Le sorcier le plus doué mais le seul condamné à se retrouver coincé dans sa maudite maison de famille...Et pour quoi ? Pour m'occuper d'un frère et d'une sœur qui savaient très bien à mes yeux (même s'il s'avéra par la suite que j'avais ô tort, si tort) s'occuper d'eux-mêmes.
Heureusement donc que l'une de mes voisines de Godric's Hollow, Bathilda Tourdesac, m'eût présenté à son petit-neveu, Gellert Grindelwald donc. Gellert était un jeune sorcier aussi brillant que moi. Nous partagions les mêmes centres d'intérêts. Il était la rencontre inattendue, ma grande chance. Mais pourquoi n'avais-je donc pas continué la divination après mes examens de B.U.S.E ? Pourquoi aura t-il fallu si longtemps pour que je prenne cette science au sérieux ? J'aurais pu alors prévoir l'arrivée de cet être dans ma vie !

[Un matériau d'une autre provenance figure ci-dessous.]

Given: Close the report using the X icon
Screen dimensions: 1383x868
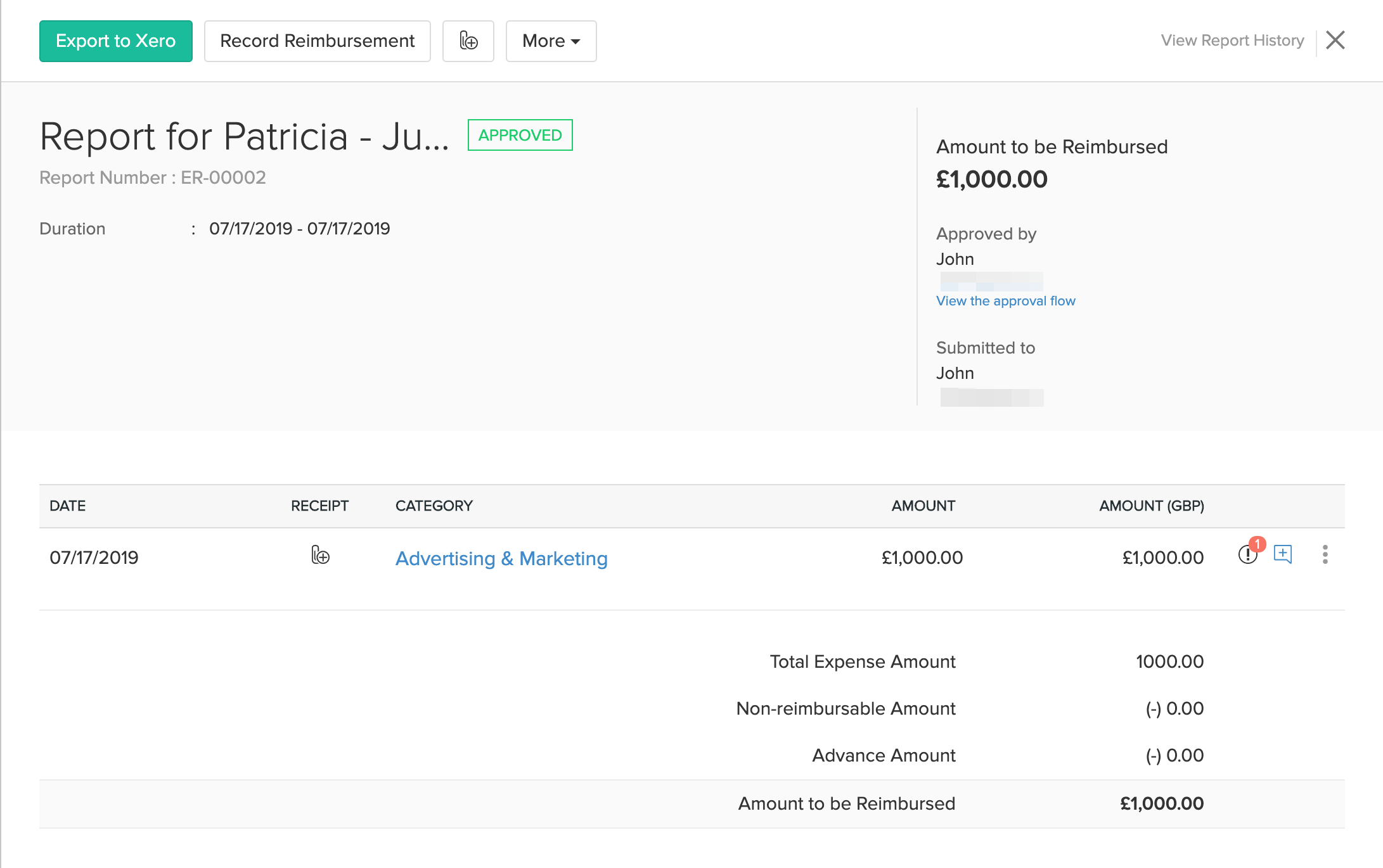Looking at the screenshot, I should point(1335,41).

… Avec toutes les conséquences que cela impliqua.
*** (1)
Il faisait voler comme des étincelles dans les airs, fendant le ciel de ses sortilèges et tout son corps avec lui m'entraîna dans sa danse. C'était comme si chaque particule du champ de blé était entrée en lévitation et susurrait des ondes sucrées à mon oreille. L’air était plein d’encens. Le meilleur des hydromels coulait sur nos torses, mes vêtements pendouillaient dans l'espace, Gellert tourbillonnait avec sa baguette, souriait au ciel, ivre de félicité. Notre monde était doré. Le doux vent faisait tout vibrer en moi, réveillait mon amour. Les feuilles qui gisaient dans les bois alentours couraient jusqu’à nous : elles chantaient leur chant sacré. Je contemplai longtemps les formes magnifiques que la nature prend dans les champs pacifiques : c’était l’œuvre de mon amour.
Je me détournais de lui.
« - Mais enfin Albus, n'es-tu pas heureux ? hurla-t-il.
Ses enchantements s'arrêtèrent brusquement. Je tordais mes mains l'une dans l'autre. L'aura de bonheur qui flottait dans l'air se dissipait progressivement. Je ne disais rien. Quand je me retournais, face à Gellert, ce fut les yeux remplit de larmes. Je tremblais.
- Oooh mon Alb s'attendrit-il. Il m'étreignit.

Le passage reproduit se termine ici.